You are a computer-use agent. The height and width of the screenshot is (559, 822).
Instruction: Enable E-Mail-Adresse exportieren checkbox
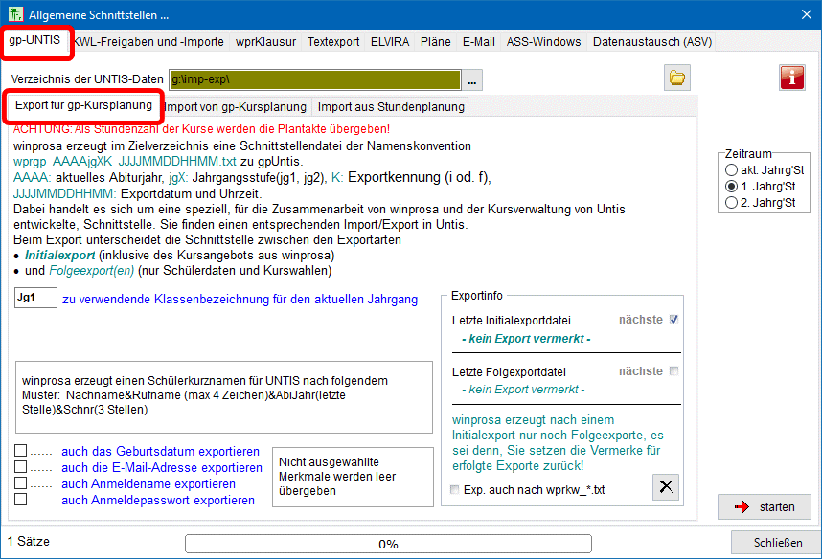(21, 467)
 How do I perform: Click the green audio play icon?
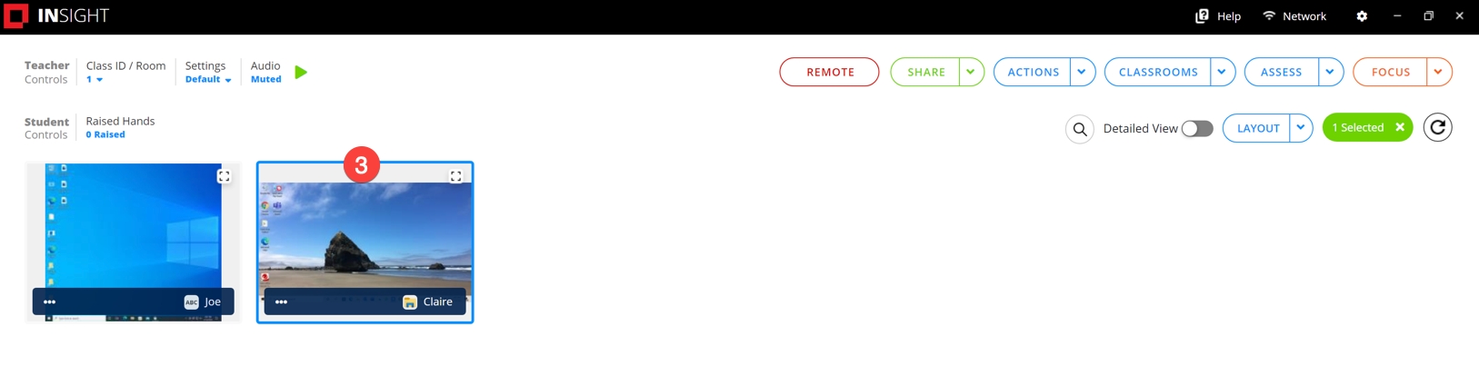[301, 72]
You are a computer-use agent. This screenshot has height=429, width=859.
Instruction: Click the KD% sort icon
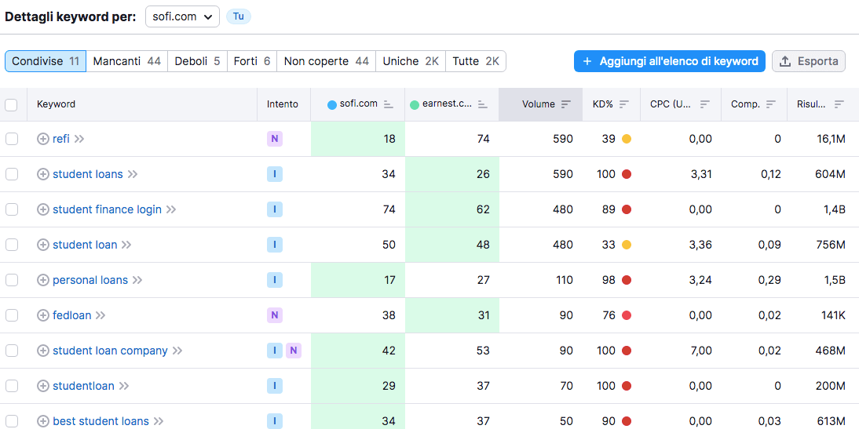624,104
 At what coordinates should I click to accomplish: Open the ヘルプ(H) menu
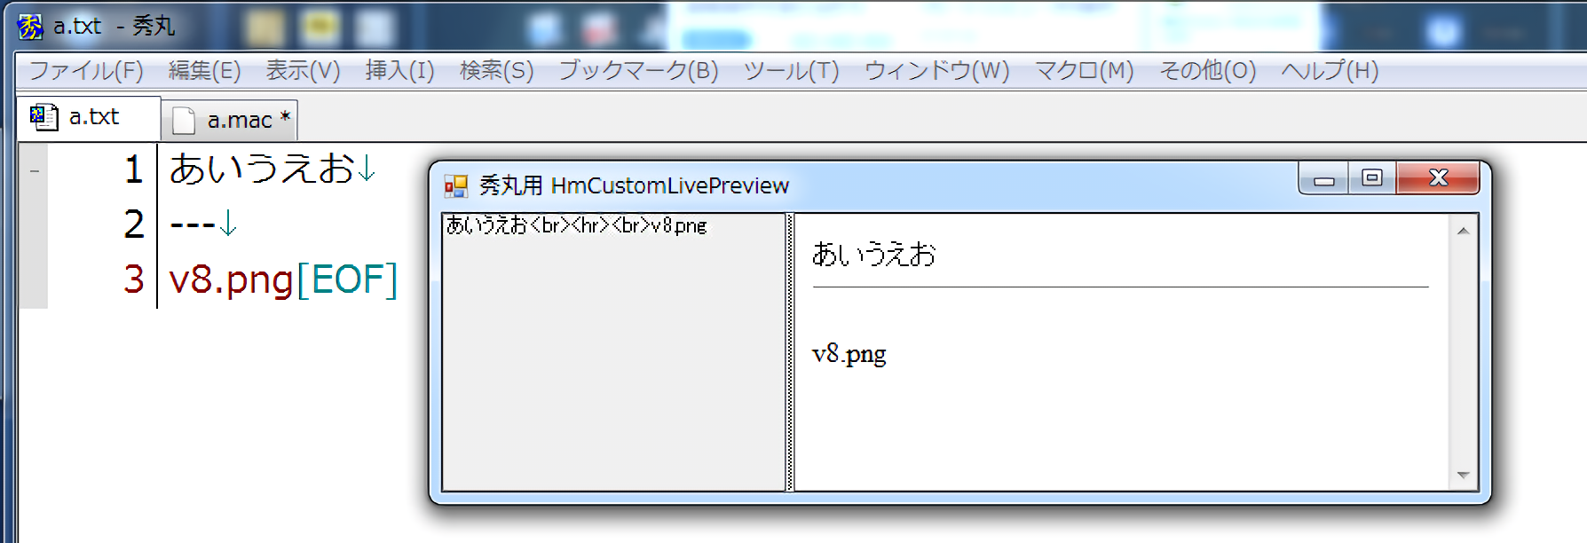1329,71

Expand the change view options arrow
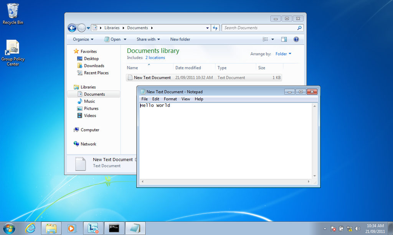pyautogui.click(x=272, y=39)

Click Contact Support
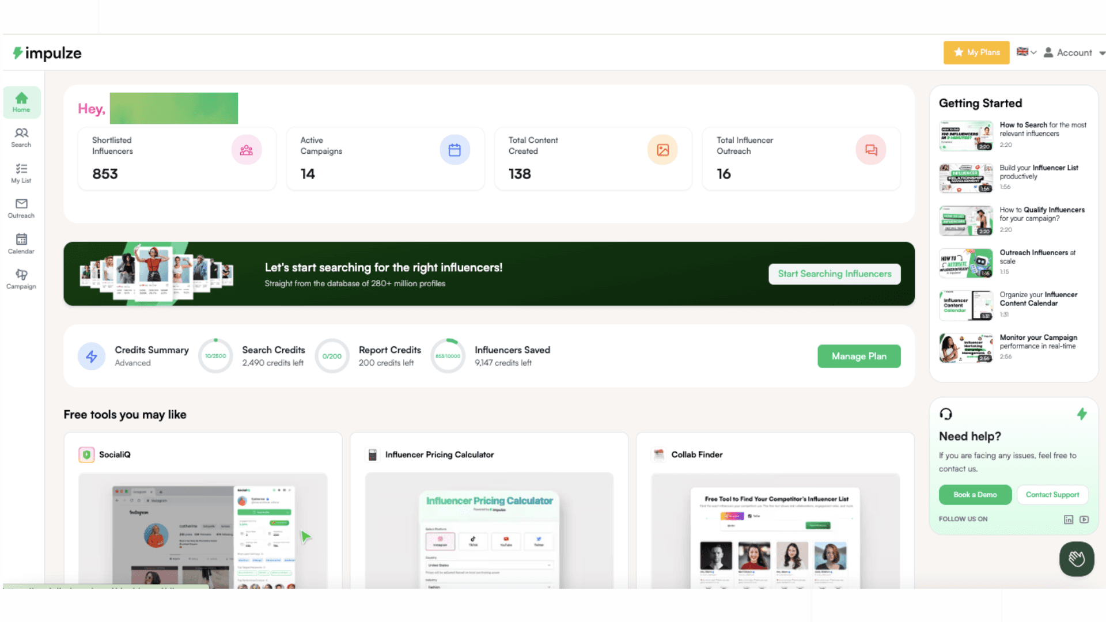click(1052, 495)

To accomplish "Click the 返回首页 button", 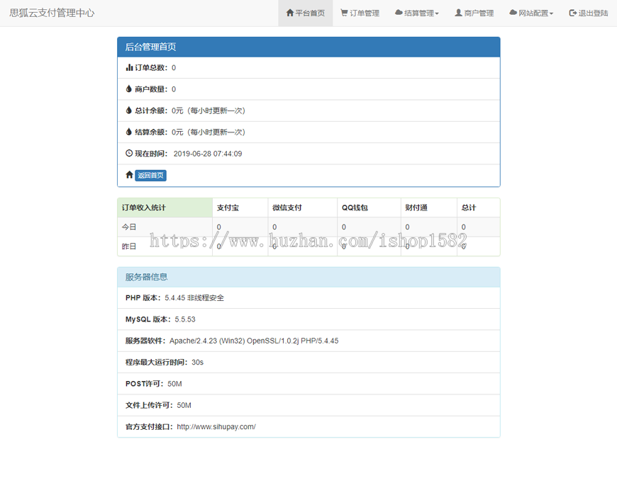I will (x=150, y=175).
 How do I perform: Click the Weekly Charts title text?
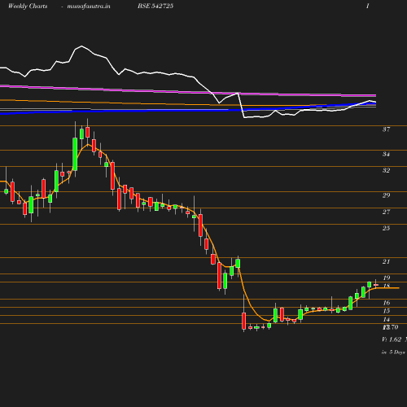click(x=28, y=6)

------------------------------------------------------------

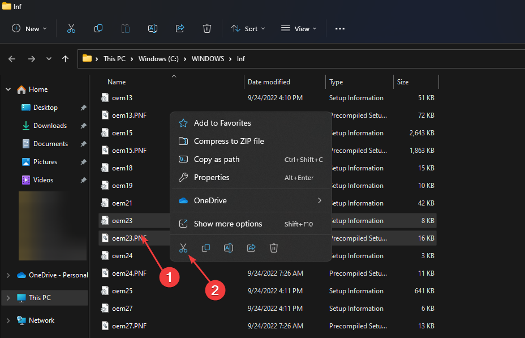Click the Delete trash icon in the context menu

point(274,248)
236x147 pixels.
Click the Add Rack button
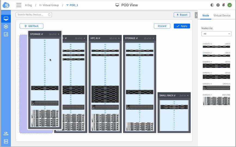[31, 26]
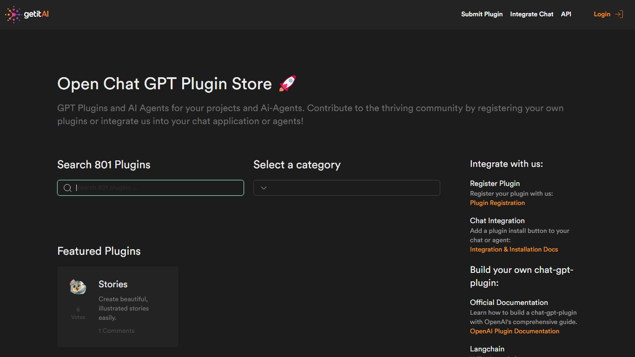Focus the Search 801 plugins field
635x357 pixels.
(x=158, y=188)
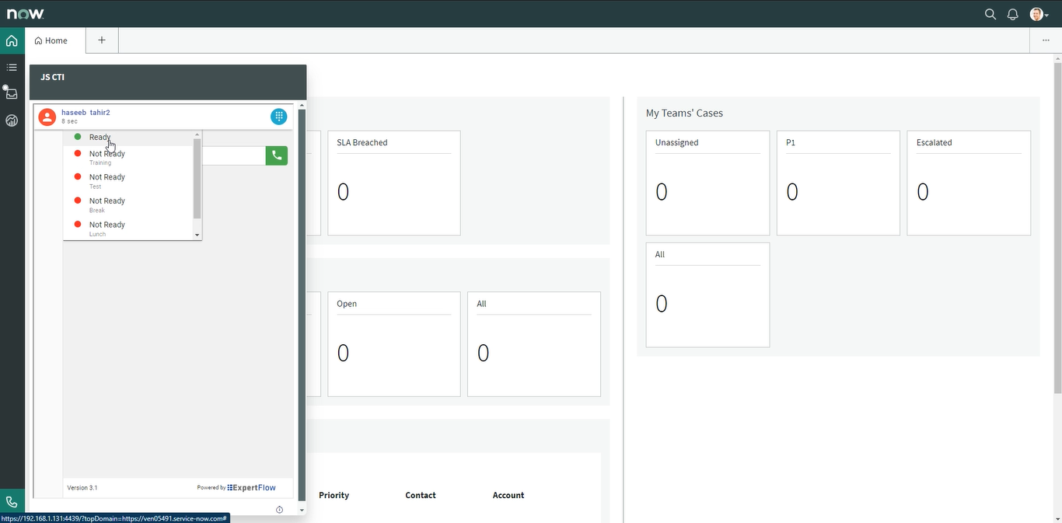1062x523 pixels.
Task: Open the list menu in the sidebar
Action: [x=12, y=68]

------------------------------------------------------------

ÉNONCÉ ÉCRIT: Listez toutes les lignes ci-dessus qui contiennent le mot « Open », en les recopiant à l'identique.

RÉPONSE FINALE:
 At what coordinates should I click to accomplish: Open the ヘルプ(H) menu
Task: Open the list menu in the sidebar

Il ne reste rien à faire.